Jean Coldefy. Le foisonnement actuel est surtout le fait d’expérimentations, qui ne sont pas encore passées dans la vie réelle, parce que les choses ne sont pas aussi simples. Les nouvelles mobilités sont très médiatisées et mobilisent beaucoup d’argent privé, notamment (investissements dans les start-up en particulier). Au sein de l’ATEC ITS, et plus particulièrement dans le cadre du programme Mobilité 3.0, nous tenons à rappeler que la mobilité intelligente est d’abord celle qui parviendra à combiner les besoins des usagers avec les contraintes des politiques publiques, à savoir la gestion de l’espace public en zone dense, et la rareté des fonds publics. La mobilité intelligente doit aider à améliorer l’offre tout en gérant la rareté de l’espace et la rareté des fonds publics.

BCC. Les collectivités locales sont-elles en mesure de soutenir et d’orchestrer ces nouveaux services?

G. F. Les collectivités locales sont confrontées à un dilemme: concilier d’une part leur rôle de régulation, d’encadrement des initiatives en matière de mobilité, et d’autre part les attentes des usagers qui souhaitent voir les fruits immédiats de ces innovations. La culture des collectivités locales doit évoluer vers davantage d’agilité, sans perdre pour autant la vision d’ensemble et de long terme. Aujourd’hui, les agents publics ont besoin d’outils pour appréhender les projets innovants. C’est la raison pour laquelle nous avons élaboré deux guides guide intitulés Transport intelligent: la commande publique au service de l’innovation, ou le Guide de l’innovation et de la commande publique.

J. C. Les collectivités doivent absolument participer et accompagner ces nouveaux services, en gardant en ligne de mire le service à l’usager, la cohérence avec les politiques publiques, et la construction de modèles économiques pérennes.

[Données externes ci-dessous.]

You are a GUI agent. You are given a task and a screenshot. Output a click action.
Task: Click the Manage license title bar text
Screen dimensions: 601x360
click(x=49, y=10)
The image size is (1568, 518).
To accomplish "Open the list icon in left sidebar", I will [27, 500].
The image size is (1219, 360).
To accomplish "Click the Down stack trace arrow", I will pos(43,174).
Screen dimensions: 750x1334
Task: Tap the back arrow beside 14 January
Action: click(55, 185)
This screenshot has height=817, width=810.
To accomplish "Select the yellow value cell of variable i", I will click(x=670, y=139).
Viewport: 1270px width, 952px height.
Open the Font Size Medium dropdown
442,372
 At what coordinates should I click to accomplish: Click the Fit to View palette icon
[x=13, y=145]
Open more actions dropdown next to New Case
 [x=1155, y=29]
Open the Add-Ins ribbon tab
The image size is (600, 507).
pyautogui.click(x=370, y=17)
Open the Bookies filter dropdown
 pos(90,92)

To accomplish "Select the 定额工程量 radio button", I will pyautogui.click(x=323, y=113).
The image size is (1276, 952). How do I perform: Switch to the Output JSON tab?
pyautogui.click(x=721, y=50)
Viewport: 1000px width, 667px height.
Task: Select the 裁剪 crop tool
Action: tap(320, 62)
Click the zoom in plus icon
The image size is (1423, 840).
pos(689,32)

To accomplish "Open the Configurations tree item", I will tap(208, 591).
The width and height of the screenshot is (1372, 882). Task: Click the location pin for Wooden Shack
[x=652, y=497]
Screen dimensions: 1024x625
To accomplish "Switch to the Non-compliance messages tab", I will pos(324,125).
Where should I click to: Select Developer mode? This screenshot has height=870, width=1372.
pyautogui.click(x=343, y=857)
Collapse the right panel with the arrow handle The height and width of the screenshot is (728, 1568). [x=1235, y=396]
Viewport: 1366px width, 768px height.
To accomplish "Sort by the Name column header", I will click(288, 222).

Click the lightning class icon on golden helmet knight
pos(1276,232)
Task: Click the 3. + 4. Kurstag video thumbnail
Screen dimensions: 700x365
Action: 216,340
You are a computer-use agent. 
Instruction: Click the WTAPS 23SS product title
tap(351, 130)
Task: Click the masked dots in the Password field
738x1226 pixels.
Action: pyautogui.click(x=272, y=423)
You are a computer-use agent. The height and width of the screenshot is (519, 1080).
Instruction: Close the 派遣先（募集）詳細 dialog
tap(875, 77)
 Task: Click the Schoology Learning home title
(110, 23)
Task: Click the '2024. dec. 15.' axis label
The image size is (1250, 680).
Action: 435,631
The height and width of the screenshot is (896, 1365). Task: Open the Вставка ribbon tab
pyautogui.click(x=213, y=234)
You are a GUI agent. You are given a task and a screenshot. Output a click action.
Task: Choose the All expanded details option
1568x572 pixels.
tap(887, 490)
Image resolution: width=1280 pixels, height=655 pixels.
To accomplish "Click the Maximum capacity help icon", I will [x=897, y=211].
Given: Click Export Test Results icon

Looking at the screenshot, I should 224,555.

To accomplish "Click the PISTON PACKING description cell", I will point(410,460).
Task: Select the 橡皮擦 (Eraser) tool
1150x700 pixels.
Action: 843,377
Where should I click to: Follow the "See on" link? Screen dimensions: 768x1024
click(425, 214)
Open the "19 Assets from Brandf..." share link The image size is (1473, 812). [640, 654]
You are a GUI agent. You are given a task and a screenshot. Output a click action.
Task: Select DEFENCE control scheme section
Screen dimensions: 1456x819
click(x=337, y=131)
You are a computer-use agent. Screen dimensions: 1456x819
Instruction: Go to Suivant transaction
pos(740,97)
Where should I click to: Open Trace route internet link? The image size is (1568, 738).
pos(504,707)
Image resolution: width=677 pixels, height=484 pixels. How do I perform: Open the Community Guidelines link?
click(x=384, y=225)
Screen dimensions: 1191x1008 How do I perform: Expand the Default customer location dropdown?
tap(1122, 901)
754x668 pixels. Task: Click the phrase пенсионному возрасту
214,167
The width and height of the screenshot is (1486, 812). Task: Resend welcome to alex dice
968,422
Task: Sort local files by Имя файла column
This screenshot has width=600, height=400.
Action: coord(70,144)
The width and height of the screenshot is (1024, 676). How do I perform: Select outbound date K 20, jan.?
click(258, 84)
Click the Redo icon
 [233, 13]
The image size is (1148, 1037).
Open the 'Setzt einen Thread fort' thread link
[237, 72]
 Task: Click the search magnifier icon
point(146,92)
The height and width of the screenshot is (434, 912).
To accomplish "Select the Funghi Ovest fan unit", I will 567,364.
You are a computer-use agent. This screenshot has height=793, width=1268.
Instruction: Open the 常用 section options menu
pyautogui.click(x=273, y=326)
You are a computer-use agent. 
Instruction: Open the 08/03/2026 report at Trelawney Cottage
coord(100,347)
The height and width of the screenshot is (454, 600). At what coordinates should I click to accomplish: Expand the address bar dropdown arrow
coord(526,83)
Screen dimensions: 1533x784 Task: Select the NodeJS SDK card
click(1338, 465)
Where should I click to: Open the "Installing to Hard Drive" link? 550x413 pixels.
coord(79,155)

Prenons l’exemple du covoiturage dynamique: nous savons qu’il existe des réserves de capacité dans les voitures, occupées en moyenne par 1 personne en Europe et en France aux heures de pointes. Comment transformer cette potentialité en réalité? On voit bien que la réussite d’une solution de covoiturage dynamique passe par l’articulation public/privé: les modèles économiques purement privés ne décollent pas, les solutions doivent s’articuler avec le reste de l’écosystème: transports en communs, parcs relais, voies réservées, etc.

Il faut changer nos modes de fonctionnement. Les collectivités locales sont habituées à une relation contractuelle où elles financent et commandent. Plutôt que diriger, il faut travailler en partenariat. Parallèlement, les entreprises sont tout aussi peu habituées à travailler en partenariat avec le secteur public et à accepter de prendre en charge une partie des coûts et risques des développements et expérimentation.

Le comité des territoires du programme Mobilité 3.0 et les différents séminaires organisés par ATEC ITS France sont des lieux participants à cette mise en réseau et à ce changement de culture.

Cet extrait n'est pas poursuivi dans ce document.